The air felt tender (2025)
I was remembering the experiences of two moments I’ve only ever felt in my life: meeting my friend’s first newborn child in the first few days of her life, and being present in the emotion people felt when they were called by the Holy Spirit to go up to the altar at the Pentecostal church I attended as a teenager. I witnessed people collapsing to their knees, crying, giving praise, speaking in tongues, singing, and dancing in circles - something I later came to understand to be a form of a Ring Shout: a Hoodoo spiritual practice rooted in African traditions developed in the New World. I felt that emotion every time I witnessed it.
This body of work investigates how materials function as visual tools while referencing their spiritual, political, and commercial histories, particularly the use of shells. The materials used have been sensitively hand-collected and sourced.

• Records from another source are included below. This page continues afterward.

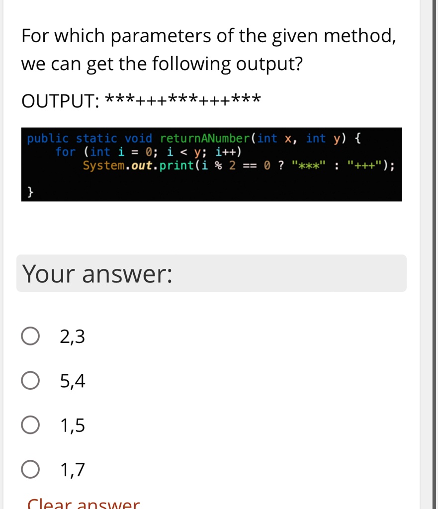This screenshot has height=509, width=438.
Task: Click the Clear answer link
Action: 83,503
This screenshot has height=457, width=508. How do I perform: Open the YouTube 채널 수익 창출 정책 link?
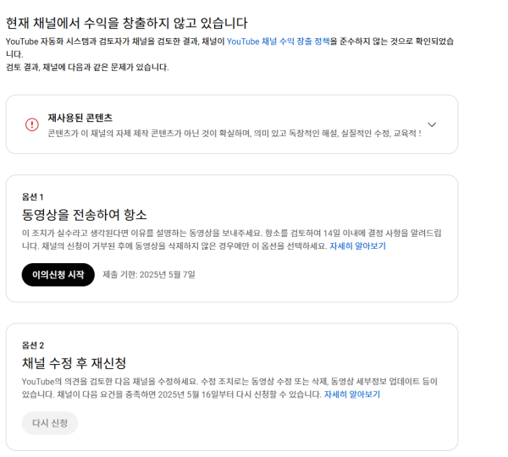click(278, 41)
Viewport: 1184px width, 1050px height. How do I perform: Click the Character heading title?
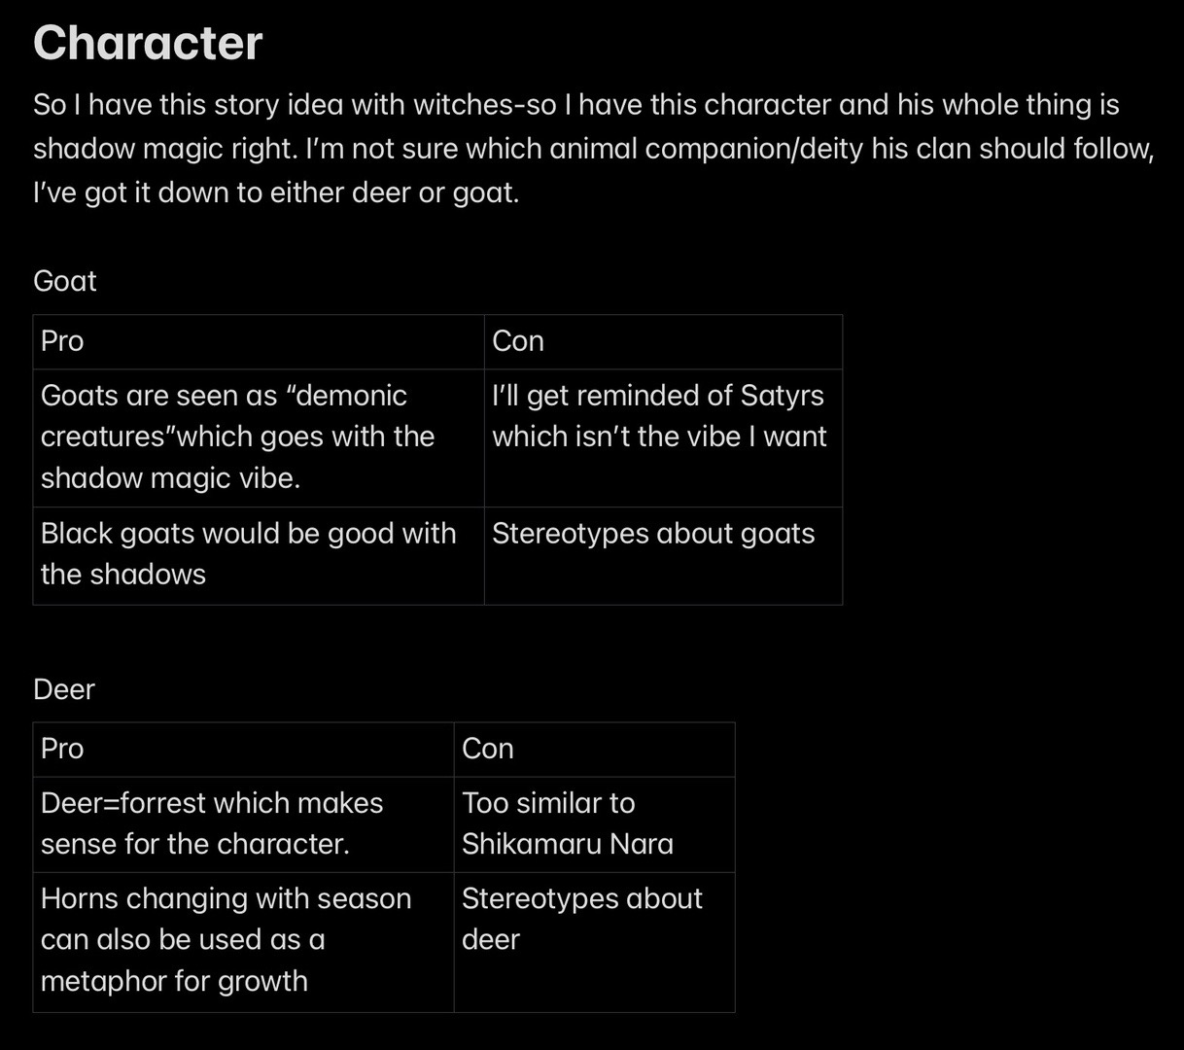click(x=148, y=44)
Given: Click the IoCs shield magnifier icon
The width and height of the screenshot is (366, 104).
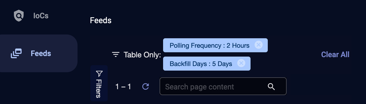Looking at the screenshot, I should (x=19, y=16).
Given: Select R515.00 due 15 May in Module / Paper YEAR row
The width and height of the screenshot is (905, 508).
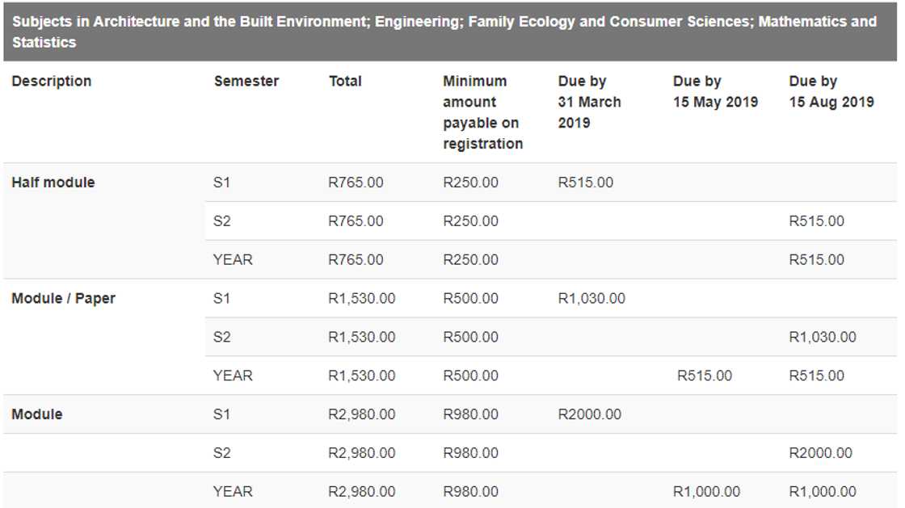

Spirit’ gon catch you, 2025
Nylon, bamboo, string, shells
25 x 20 cm
Ring shout, 2025
Leather, shells
20 x 25 cm
The Teacher, 2025
Cellophane, bamboo, string, nylon
27 x 32 cm
Boundary line, 2025
Leather, shells
20 x 25 cm
Untitled, 2025
Nylon, bamboo, string, shells
25 x 20 cm
The shells are arranged to capture the rhythm of a ring shout. The blue leather represents the colour used by Gullah Geechee people of the Sea Islands in the southeastern United States, who paint the exteriors of their homes this colour to ward off evil spirits.
The body moves in such a way when stringing a bamboo kite, no matter the scale. With some of my sculptures, I leave the kite in its raw form, and use the play of light where the shadows play on the wall, capturing the presence of the body again, seeing where the rhythm and movement took place.
I have a growing interest in shells at the moment. Shells, particularly cowries, have been used in burial rituals as a way for the deceased to be accompanied safely into the afterlife. Found in the graves of African-Americans who lived in the American South and ancient Egyptian culture.
The shadow of the layered purple cellophane on the wall feels like a shelter of some kind.
I like the idea of this work being a conversation between different hands, and the accessibility to the materials around you. The student, the teacher. Made from a mix of traditional materials kites are made from, and nylon.